For many children her age, this would have had an adverse effect on their studies; but not Latoya.
The articulate child, who served as head girl of Friendship Primary School, said if anything, this dark episode pushed her to do even better in school.
Latoya said she was very close to her dad, and on the day of his death, before he left for work, he told her to continue excelling in school, as it was the only way she would secure her independence.
"He said that when I grow up, I will be able to make my own choices, so I must just keep doing well in school, and make my family proud," Latoya told The Gleaner.
She noted that this, along with her personal dream to elevate herself and family from the poor community of Winter's Pen in Spanish Town have been the driving forces behind her success.
"I want to go somewhere in life. I am from the ghetto, and although people think that the ghetto is a bad place, there are some unique minds, and good things can come from the ghetto," she noted.
Her beaming mother, Althia Boswell, said ever since the death of Latoya's father, she has been struggling to put her daughter through school as her buying-and-selling business is not doing as well as it used to.
However, she insists on her daughter going to school on a regular basis, despite often having little to no money.
"She never stops from school. If it's $50 I have, she will take it and go. I ensure she has the uniform, but the books are always beating me," Boswell said.
She said she also plays an integral part in every aspect of her daughter's life, and never misses a parent-teachers' meeting, even if she has to borrow the bus fare to attend.
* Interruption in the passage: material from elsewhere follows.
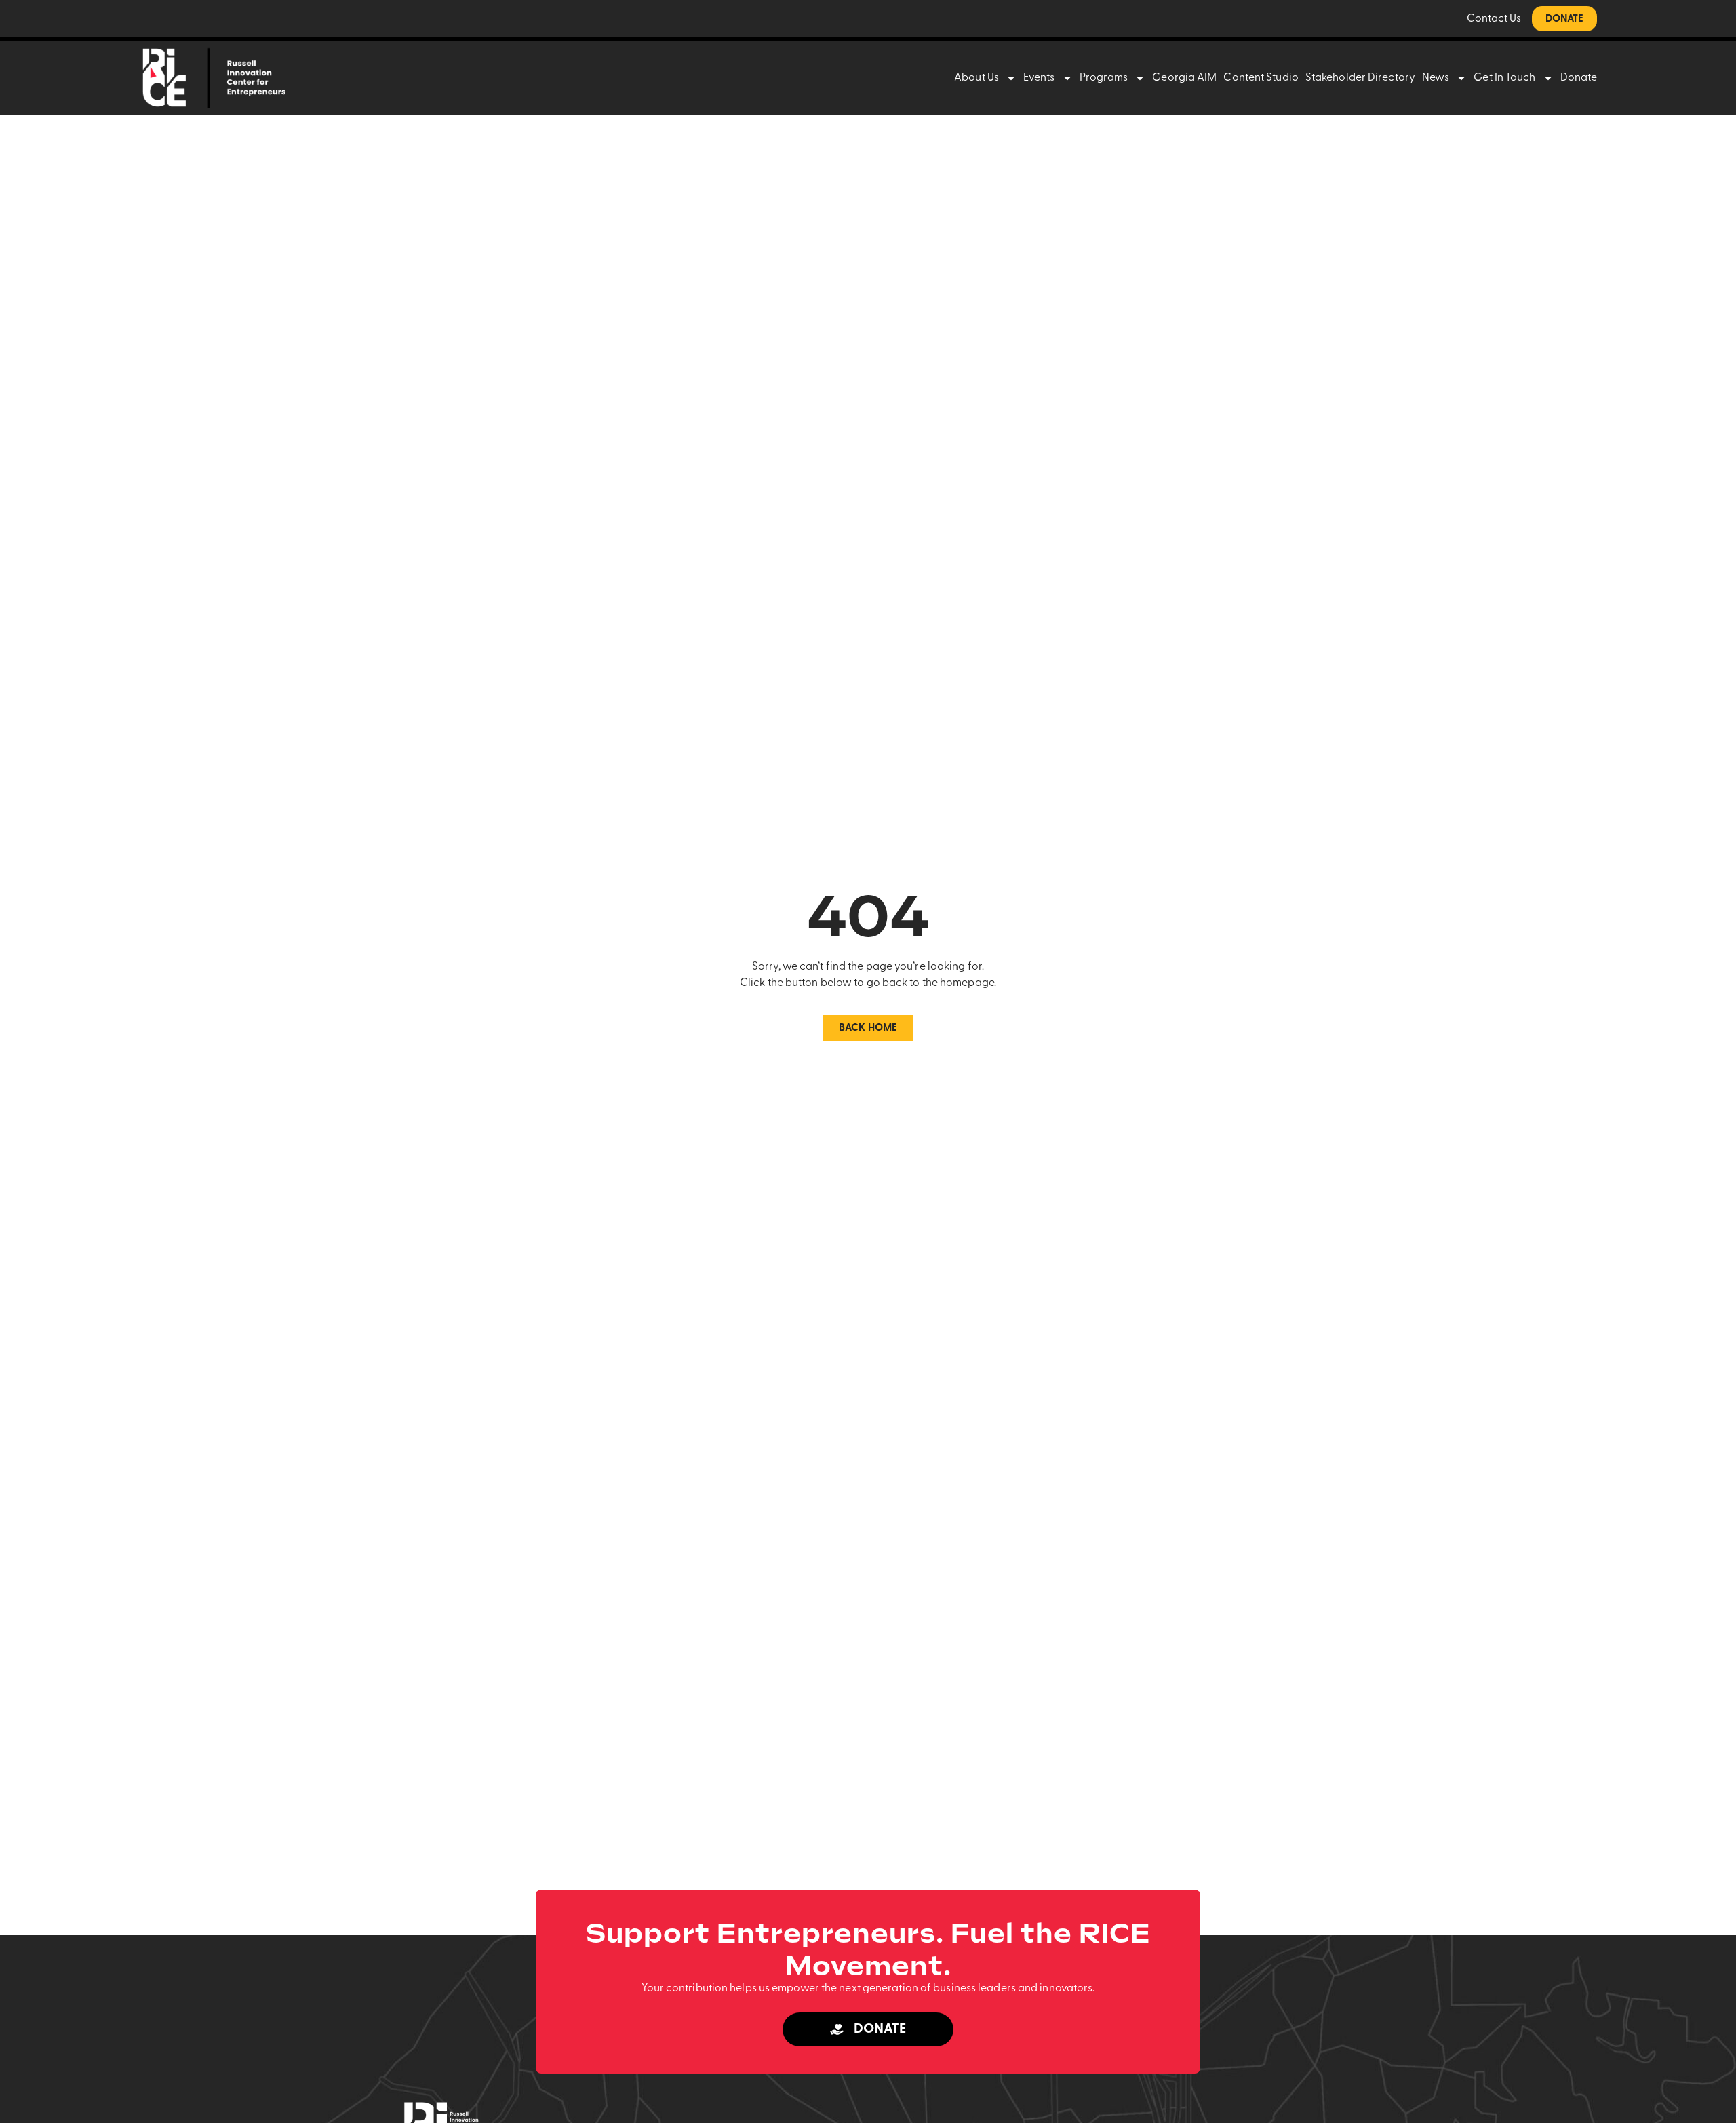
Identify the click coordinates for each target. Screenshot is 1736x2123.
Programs (1104, 78)
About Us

Boswell noted that her daughter is very well-rounded, and despite her involvement in several extra-curricular activities, she still managed to get a 92.5 average in this year's Grade Six Achievement Test (GSAT), and was awarded a space in her institution of first choice, St Andrew High School for Girls.
The proud mother said she borrowed a copy of The Gleaner where she saw an article appealing to persons to nominate individuals for the LIME-Gleaner Inner-city Overachievers, which acknowledges youngsters who were able to do well in the most recent GSAT, and decided to put her daughter's name in the mix.
Now having been selected as one of the five inner-city overachievers, Latoya will receive a tablet computer, $20,000 grant for books and school supplies, and $10,000 for uniform items from LIME.
Latoya and the other four selectees will also be treated to lunch on the day of a shopping spree and be honoured as LIME Skool Aid ambassadors at the company's annual event this weekend, to be held at JamWorld in Portmore, St Catherine.
For her part, Latoya said she was looking forward to high school, and will be making every effort to continue excelling academically, and continue playing her favourite sport, netball.
She is not daunted by the idea that she may have to awake at 4 a.m. in the morning to get to the Half-Way Tree, St Andrew-based school by 7:30 a.m.
In fact, she said she has always wanted to go to the St Andrew High School for Girls because of its ability to transform girls into ladies, and nothing will prevent her from achieving that dream.